Les réponses alambiquées et confuses de Mamadou Koulibaly  à la question précise que lui posèrent les entrepreneurs présents à sa conférence de presse  qui se plaignaient de la préférence accordée aux multinationales étrangères, témoigne d’une certaine incapacité à structurer un programme et un projet de société libéral qui réponde clairement aux demandes de cet électorat en même temps en même temps qu’à celles de la société globale ivoirienne, plurielle et diversifiée.  

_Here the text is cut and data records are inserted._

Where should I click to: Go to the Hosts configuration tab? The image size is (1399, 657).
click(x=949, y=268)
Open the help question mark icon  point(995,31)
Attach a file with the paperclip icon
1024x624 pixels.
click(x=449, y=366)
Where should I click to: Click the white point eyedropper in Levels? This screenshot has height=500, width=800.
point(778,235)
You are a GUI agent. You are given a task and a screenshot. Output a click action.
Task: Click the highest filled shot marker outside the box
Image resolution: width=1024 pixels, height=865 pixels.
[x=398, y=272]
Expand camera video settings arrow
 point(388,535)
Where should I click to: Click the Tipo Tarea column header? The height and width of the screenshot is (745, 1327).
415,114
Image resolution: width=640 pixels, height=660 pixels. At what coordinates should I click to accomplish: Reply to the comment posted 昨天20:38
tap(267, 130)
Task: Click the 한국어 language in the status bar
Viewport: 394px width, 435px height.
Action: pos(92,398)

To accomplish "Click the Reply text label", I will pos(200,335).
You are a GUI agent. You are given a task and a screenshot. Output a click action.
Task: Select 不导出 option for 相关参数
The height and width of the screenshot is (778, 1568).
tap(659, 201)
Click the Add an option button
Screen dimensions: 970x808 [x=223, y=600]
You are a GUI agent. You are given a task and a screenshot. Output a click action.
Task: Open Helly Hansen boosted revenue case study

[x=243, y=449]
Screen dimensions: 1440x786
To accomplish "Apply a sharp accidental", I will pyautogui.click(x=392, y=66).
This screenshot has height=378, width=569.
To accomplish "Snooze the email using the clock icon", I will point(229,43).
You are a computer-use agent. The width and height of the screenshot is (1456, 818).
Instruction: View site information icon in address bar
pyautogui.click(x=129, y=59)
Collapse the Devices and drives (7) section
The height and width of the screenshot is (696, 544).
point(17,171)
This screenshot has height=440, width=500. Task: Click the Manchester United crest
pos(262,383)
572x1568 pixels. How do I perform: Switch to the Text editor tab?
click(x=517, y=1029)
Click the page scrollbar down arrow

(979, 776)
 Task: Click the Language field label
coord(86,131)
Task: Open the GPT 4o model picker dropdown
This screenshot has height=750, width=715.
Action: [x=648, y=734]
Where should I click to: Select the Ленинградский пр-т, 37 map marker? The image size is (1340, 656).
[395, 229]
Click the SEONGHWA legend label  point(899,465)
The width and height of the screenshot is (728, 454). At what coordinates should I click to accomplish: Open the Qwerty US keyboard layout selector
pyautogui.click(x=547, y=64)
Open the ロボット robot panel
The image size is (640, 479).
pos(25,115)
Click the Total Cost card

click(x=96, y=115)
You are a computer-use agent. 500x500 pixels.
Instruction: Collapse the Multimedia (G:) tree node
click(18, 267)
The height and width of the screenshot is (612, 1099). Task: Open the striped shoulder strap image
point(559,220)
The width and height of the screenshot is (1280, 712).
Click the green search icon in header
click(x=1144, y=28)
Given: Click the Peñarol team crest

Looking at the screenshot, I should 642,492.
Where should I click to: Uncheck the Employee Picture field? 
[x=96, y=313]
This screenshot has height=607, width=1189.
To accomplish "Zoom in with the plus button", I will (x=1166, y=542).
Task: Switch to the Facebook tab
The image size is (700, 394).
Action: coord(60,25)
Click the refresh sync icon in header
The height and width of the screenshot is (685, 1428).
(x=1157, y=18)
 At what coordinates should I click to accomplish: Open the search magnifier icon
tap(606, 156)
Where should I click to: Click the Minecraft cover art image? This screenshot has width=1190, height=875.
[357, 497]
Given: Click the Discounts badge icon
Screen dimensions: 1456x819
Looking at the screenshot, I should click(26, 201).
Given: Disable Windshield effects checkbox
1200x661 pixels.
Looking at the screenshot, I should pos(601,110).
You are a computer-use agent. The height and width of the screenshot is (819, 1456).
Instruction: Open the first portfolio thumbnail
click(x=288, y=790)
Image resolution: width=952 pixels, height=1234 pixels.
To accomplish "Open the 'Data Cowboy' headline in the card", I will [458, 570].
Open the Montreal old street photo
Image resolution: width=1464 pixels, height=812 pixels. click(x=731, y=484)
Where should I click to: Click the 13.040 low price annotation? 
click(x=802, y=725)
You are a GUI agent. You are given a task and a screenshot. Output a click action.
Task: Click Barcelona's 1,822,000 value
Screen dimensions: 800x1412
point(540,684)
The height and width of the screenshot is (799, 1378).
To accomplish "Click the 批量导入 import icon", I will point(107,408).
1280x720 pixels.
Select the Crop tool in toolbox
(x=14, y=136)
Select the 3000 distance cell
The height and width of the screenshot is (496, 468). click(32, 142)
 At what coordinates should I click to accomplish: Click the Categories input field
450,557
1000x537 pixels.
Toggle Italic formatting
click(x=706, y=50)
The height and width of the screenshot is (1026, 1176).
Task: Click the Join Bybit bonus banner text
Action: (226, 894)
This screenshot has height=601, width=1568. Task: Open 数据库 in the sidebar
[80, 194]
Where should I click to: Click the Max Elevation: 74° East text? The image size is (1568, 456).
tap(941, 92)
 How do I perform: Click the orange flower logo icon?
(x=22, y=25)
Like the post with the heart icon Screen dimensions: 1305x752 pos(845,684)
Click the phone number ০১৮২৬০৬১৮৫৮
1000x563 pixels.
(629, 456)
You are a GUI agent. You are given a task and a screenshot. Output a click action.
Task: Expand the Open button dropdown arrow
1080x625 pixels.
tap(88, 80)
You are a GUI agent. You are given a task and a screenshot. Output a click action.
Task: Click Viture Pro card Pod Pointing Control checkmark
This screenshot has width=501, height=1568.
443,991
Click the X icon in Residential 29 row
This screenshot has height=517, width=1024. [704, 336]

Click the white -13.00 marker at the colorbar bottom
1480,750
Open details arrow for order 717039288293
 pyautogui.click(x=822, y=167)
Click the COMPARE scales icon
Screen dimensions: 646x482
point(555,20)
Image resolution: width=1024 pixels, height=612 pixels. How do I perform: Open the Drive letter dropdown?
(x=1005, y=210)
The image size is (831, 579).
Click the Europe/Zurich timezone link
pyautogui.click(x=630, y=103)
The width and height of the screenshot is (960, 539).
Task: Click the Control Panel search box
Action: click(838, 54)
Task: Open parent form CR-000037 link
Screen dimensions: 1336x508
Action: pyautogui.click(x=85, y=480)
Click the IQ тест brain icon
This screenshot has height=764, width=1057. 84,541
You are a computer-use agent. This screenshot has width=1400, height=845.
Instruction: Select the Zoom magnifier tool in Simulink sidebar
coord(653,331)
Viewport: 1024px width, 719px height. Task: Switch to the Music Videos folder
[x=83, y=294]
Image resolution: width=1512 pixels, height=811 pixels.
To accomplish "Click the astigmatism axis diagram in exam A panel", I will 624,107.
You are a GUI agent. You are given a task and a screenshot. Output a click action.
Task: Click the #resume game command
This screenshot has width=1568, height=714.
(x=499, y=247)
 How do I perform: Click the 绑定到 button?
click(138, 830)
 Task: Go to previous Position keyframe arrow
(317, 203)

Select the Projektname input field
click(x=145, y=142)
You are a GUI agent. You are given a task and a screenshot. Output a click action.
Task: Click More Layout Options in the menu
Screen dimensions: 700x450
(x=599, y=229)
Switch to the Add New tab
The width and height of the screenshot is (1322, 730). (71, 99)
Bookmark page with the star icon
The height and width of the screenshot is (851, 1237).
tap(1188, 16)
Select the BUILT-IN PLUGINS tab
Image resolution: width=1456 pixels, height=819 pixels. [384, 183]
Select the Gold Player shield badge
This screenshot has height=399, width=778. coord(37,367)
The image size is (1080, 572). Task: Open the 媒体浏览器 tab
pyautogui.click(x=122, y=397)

La crédibilité des diverses solutions que Mamadou Koulibaly  compte engager pour résoudre les problèmes de la Côte d’Ivoire doit être évaluée à l’aune de cette confusion  et de la contradiction fondamentale que représente le libéralisme de la préférence nationale dans une économie mondialisée, ouverte et libre. En contradiction flagrante avec le libéralisme positif des droits de l’homme, les accents autoritaires du puriste libéral qui veut améliorer le système de santé ivoirien en interdisant  à certains ivoiriens, dès son éventuelle accession au pouvoir, d’aller se faire soigner à l’étranger auraient dû inquiéter plus d’un dans  son auditoire au lieu de susciter des applaudissements.